**ÉNONCÉ DE LA TÂCHE**
Dans le texte sur la fin de la diffusion de la Ligue 1 par Médiapro, condensez sous forme de liste le paragraphe qui commence par « Après de nombreuses semaines de discussion » en gardant ses faits principaux.

**TEXTE DU DOCUMENT**
+===+

C’est désormais officiel : Médiapro et sa chaîne Téléfoot ne sont plus les diffuseurs de la Ligue 1, faute de liquidités. Retour sur un épisode qui a secoué le football français, qui se voyait aller vers l’avant avec le groupe espagnol.

Une nouvelle recrue dans la grille des programmes

En avril 2018, l’appel d’offres pour la diffusion de la Ligue 1 Uber Eats de football est lancé, avec un nouveau venu dans les négociations : Médiapro, groupe espagnol basé à Barcelone qui veut s’implanter en France. Les premiers échos laissent entendre des sommes pouvant atteindre le milliard d’euros, un chiffre encore jamais atteint pour la diffusion du championnat français. Une somme qui permettrait également aux clubs de rivaliser avec les autres championnats, anglais notamment, qui touchent un montant très conséquent en droits TV qui leur permettent d’investir sur le marché des transferts. De nombreuses discussions ont lieu, avec ce nouveau groupe, mais également avec les diffuseurs historiques de la Ligue 1 : Canal Plus (associé à BeIn Sports).

Après de nombreuses semaines de discussion, le 29 mai 2018, le groupe Médiapro décroche les lots les plus intéressants (dans les droits TV, les matchs et créneaux horaires sont divisés en lots : matchs, multiplex, émissions…), et Canal Plus fait grise mine, puisque la chaîne cryptée n’obtient aucun match : les 10 matchs du week-end sont partagés entre le groupe espagnol qui diffusera 8 matchs, et la chaîne BeIn Sports qui diffusera les deux derniers. À la vue de cet échec pour la chaîne cryptée, Maxime Saada, président de Canal Plus, noue un partenariat de diffusion avec BeIn Sports, ce qui restreint la distribution de ce dernier au groupe Canal Plus, qui était jusqu’à présent disponible sur d’autres opérateurs. La concurrence était trop rude avec le groupe Médiapro, et Canal Plus obtient tout de même la diffusion de ces deux matchs. L’honneur est sauf.

Malgré l’obtention de ces deux matchs, c’est un échec pour Canal Plus, qui malgré le retour sur la période 2021-2024 de la Ligue des Champions et de l’Europa League, les deux prestigieuses compétitions européennes, voit le championnat français s’éloigner.

La répartition des droits TV en Ligue 1 pour la période 2020-2024 – mediasportif.fr

Après la révélation du détail des droits TV et des montants, on remarque effectivement que le total a atteint le milliard d’euros, un objectif atteint pour la LFP (Ligue de Football Professionnel) qui avait pour objectif de vendre ses matchs à un prix plus élevé que la période 2016-2020 (les droits TV sur la période 2020-2024 représentent plus de 60% que la période 2016-2020). On remarque également que le montant qu’a pu offrir Canal Plus à BeIn Sports est bien inférieur à la somme proposée par Médiapro, ce qui explique dans les grandes lignes l’incapacité de la chaîne cryptée à s’aligner sur le groupe espagnol.

+===+

(Données collectées)
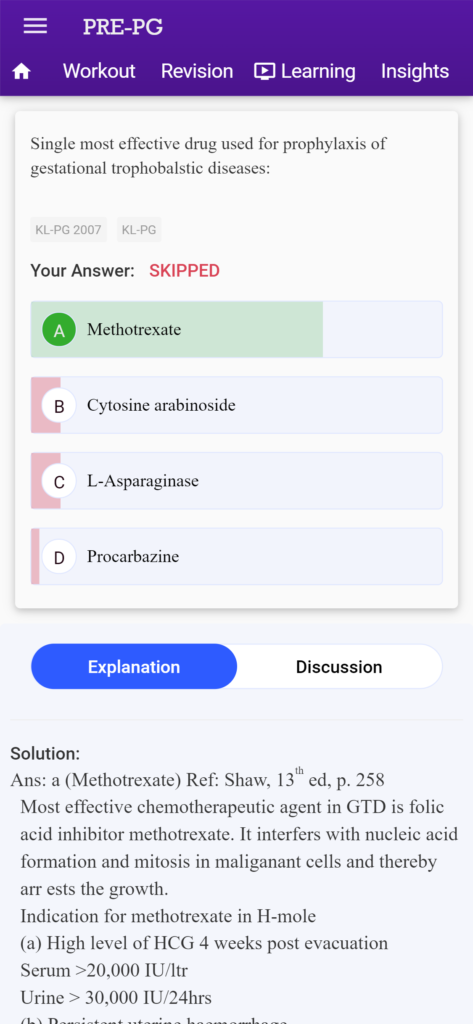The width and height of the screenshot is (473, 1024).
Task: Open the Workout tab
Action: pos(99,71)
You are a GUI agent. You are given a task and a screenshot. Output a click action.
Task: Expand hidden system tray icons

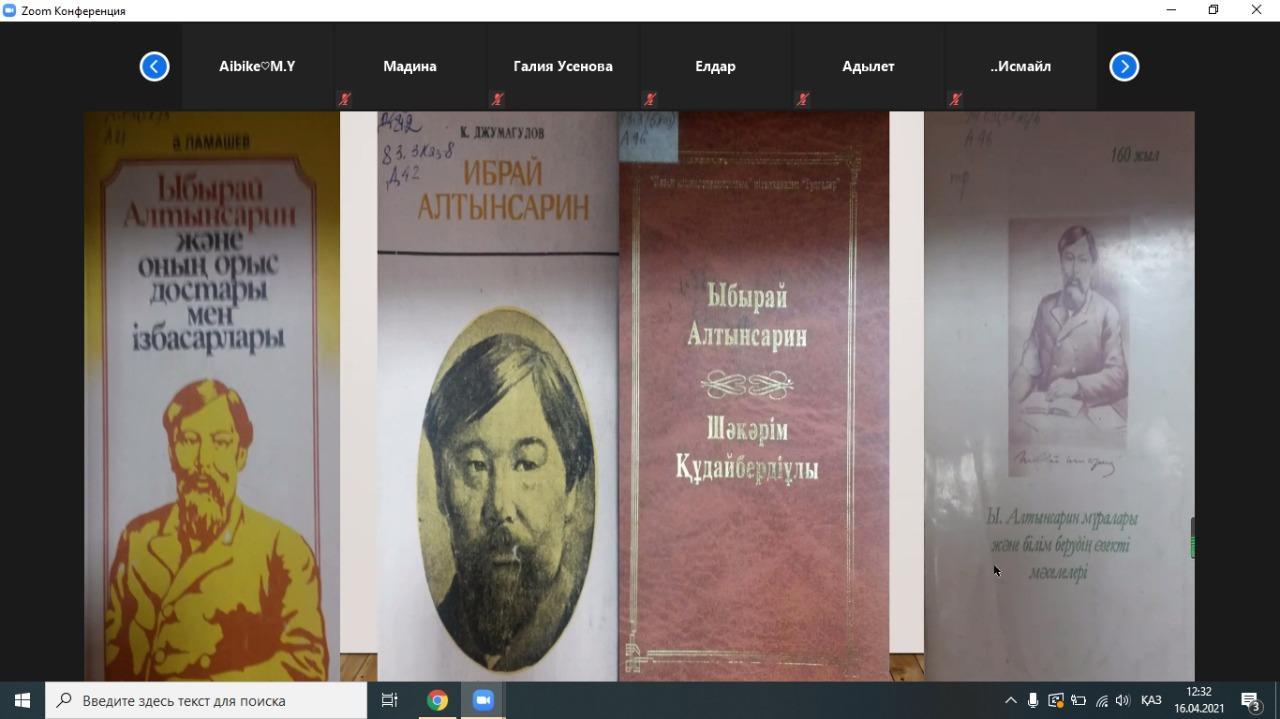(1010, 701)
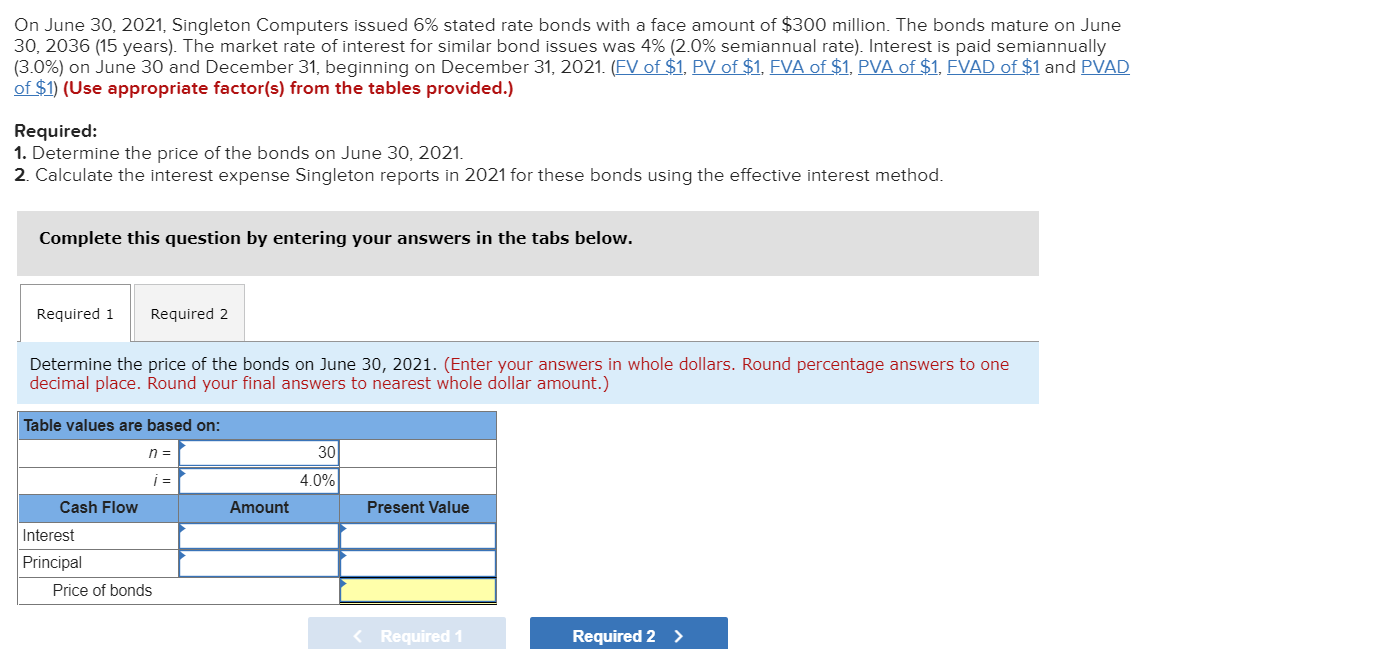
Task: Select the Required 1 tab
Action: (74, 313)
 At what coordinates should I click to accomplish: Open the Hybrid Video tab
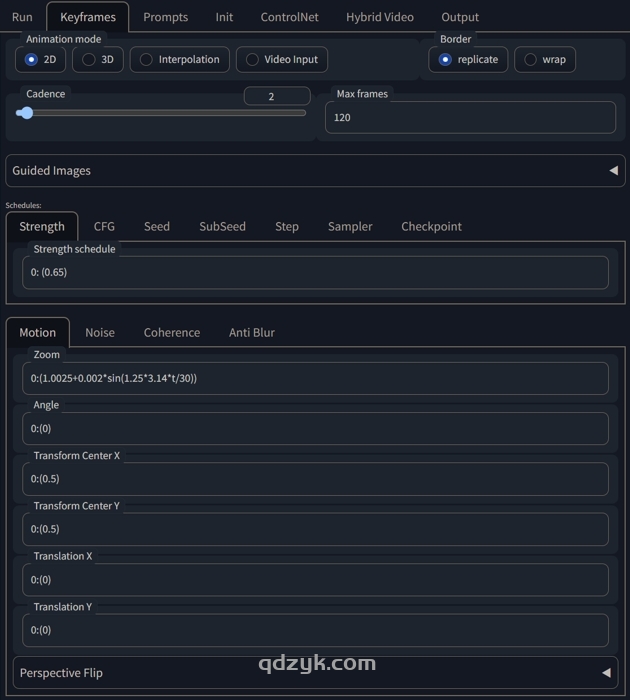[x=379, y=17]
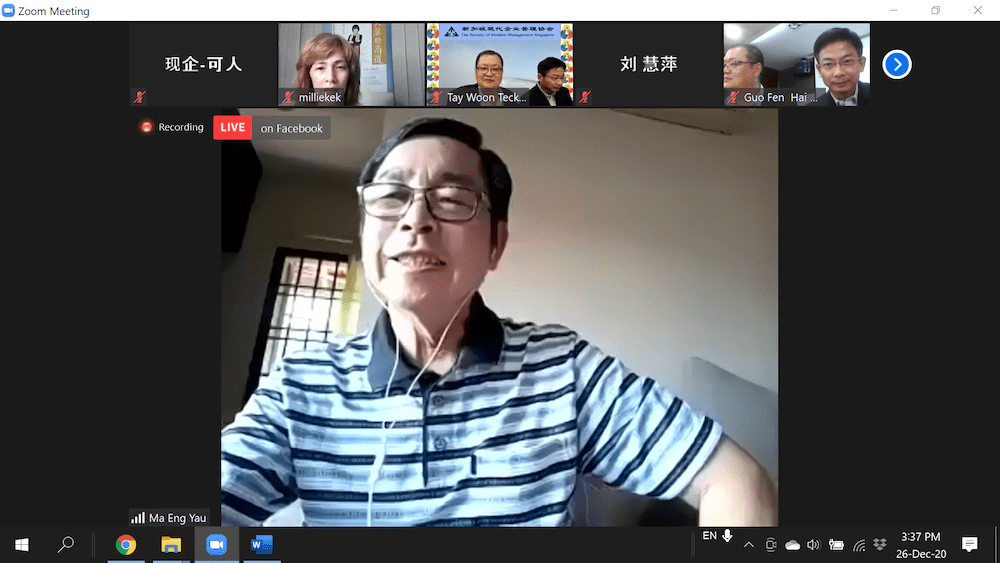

+===+

**RÉPONSE ATTENDUE**
- Le 29 mai 2018, Médiapro remporte les lots les plus intéressants des droits TV (lots de matchs, multiplex, émissions…).
- Canal Plus n'obtient aucun match.
- Sur les 10 matchs du week-end, Médiapro en diffusera 8 et BeIn Sports les 2 derniers.
- Maxime Saada, président de Canal Plus, conclut un partenariat de diffusion avec BeIn Sports.
- Ce partenariat réserve la distribution de BeIn Sports au groupe Canal Plus, alors que la chaîne était jusque-là disponible chez d'autres opérateurs.
- Canal Plus obtient ainsi la diffusion de ces deux matchs.